Race Discrimination at Work UK: Your Rights Under the Equality Act 2010

Race discrimination at work is unlawful under the Equality Act 2010. This guide explains what counts as race discrimination, how to prove it, and how to bring a tribunal claim with uncapped compensation.

fairead Team7 May 2026

Race discrimination at work continues to be one of the most reported forms of workplace discrimination in the UK. If you have been treated unfairly because of your race, colour, nationality, or ethnic or national origins, UK law gives you strong protections and the right to compensation.


The Legal Framework

Race is a protected characteristic under section 9 of the Equality Act 2010. It includes:

  • Race — a broad term encompassing all the concepts below
  • Colour — e.g. being treated differently because of skin colour
  • Nationality — including citizenship
  • Ethnic or national origins — including groups defined by a long shared history, cultural tradition, and geographical origin (e.g. Romany people, Irish Travellers, Sikhs, Jews, Welsh people)

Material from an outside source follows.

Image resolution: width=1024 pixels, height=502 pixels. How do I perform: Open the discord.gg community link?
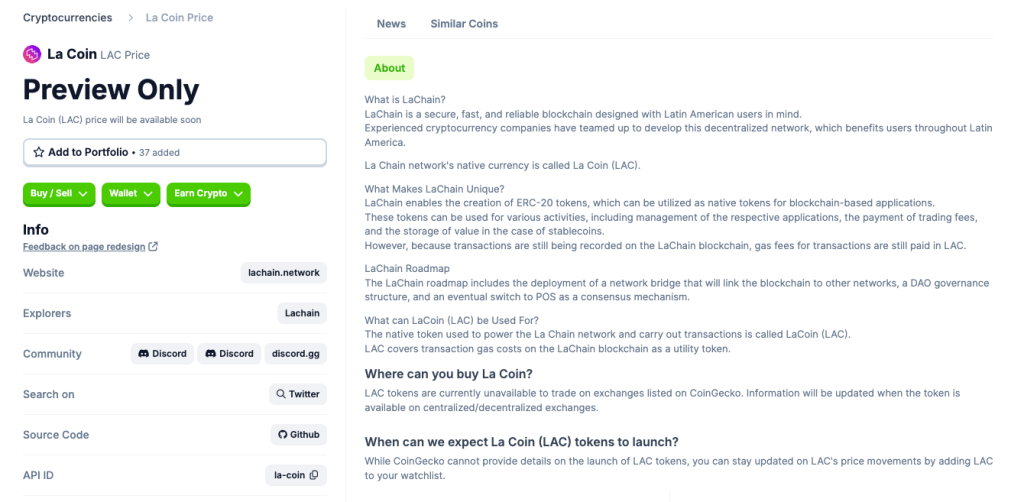pos(296,354)
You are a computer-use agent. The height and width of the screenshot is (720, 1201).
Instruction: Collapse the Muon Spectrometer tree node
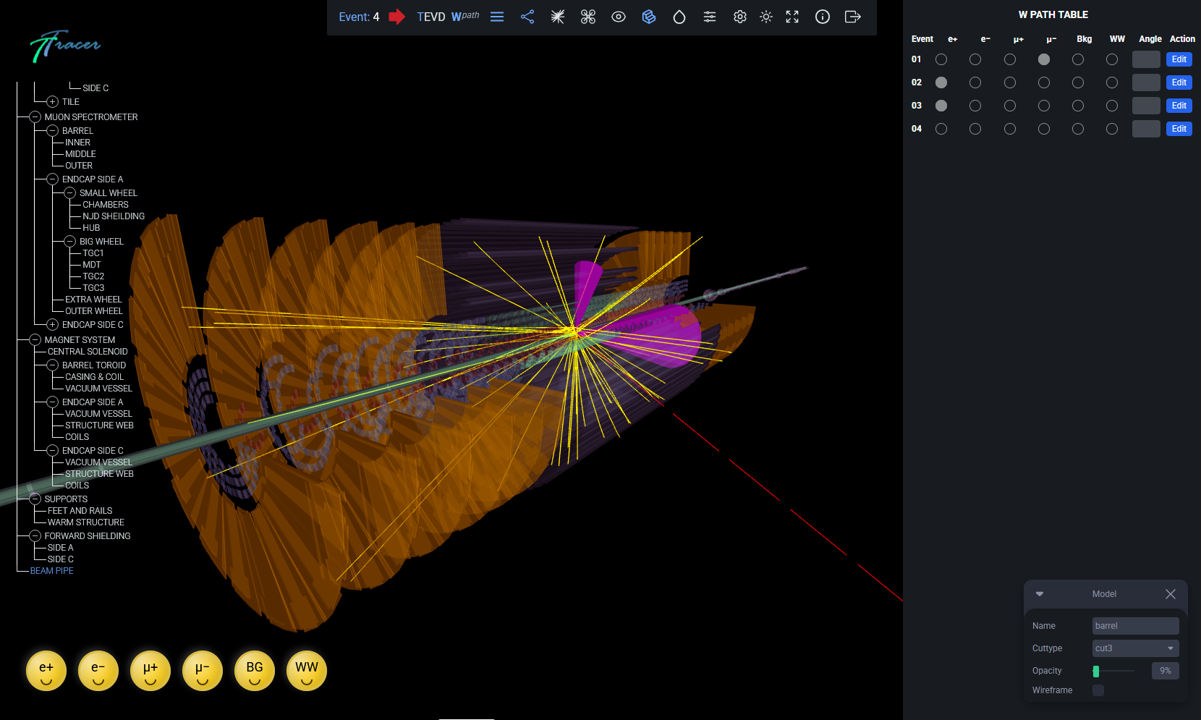35,117
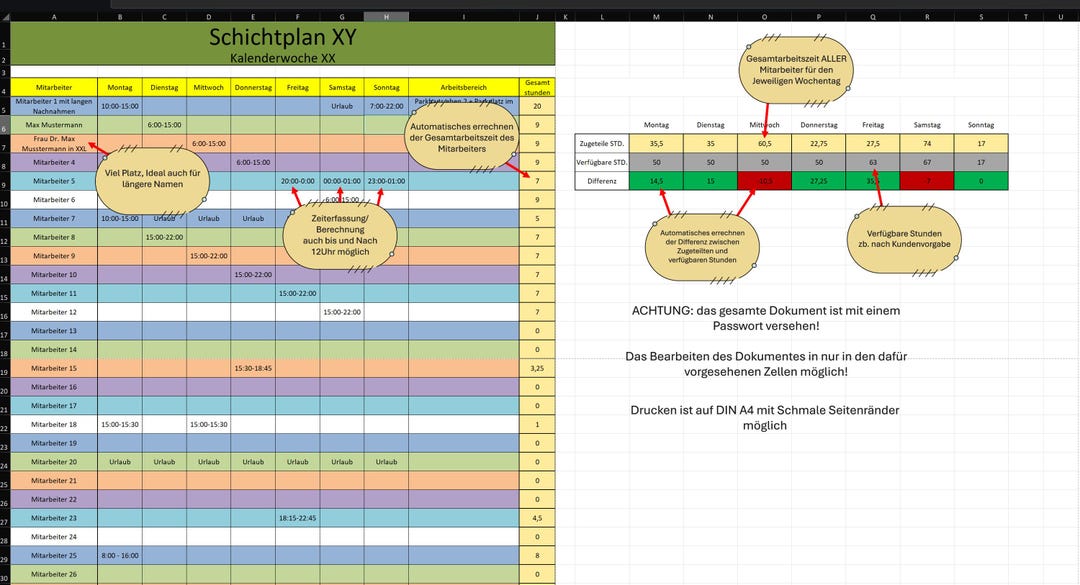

Forms of Race Discrimination

1. Direct Discrimination

Treating someone less favourably because of their race.

Examples:

  • Refusing to interview candidates with non-British-sounding names
  • Paying employees of one racial group less than others doing equal work
  • Excluding a Black employee from client-facing meetings because of assumptions about client preferences
  • Making comments about someone's ethnic background or national origin

2. Indirect Discrimination

Applying a provision, criterion, or practice that is neutral on its face but disproportionately disadvantages people of a particular racial group — unless objectively justified.

Examples:

  • Requiring "excellent spoken English" for a role where written work is primary (may disadvantage some ethnic groups where spoken accent differs)
  • Dress code policies that inadvertently conflict with religious or cultural practices linked to ethnicity
  • Requirements for UK-specific qualifications where equivalent foreign qualifications exist

3. Harassment

Unwanted conduct related to race that violates dignity or creates an intimidating, hostile, degrading, humiliating, or offensive environment.

Examples:

  • Racist "jokes" or comments — even if "not meant seriously"
  • Use of racial slurs, nicknames, or language
  • Displaying racist images or material
  • Mocking accents or national customs

A single incident of serious racial harassment is sufficient — there is no minimum number of incidents.

4. Victimisation

Treating someone badly because they have raised a race discrimination complaint, given evidence in support of one, or otherwise invoked their rights under the Act.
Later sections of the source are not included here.